Each entry has to be reproduced in full, exactly as given.

BEGIN Records to process

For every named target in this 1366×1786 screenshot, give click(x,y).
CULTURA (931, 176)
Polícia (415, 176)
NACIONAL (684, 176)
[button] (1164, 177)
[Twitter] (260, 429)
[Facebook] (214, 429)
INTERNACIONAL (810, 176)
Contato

END Records to process

**Task result**:
For every named target in this 1366×1786 screenshot, give click(x,y).
CULTURA (931, 176)
Polícia (415, 176)
NACIONAL (684, 176)
[button] (1164, 177)
[Twitter] (260, 429)
[Facebook] (214, 429)
INTERNACIONAL (810, 176)
Contato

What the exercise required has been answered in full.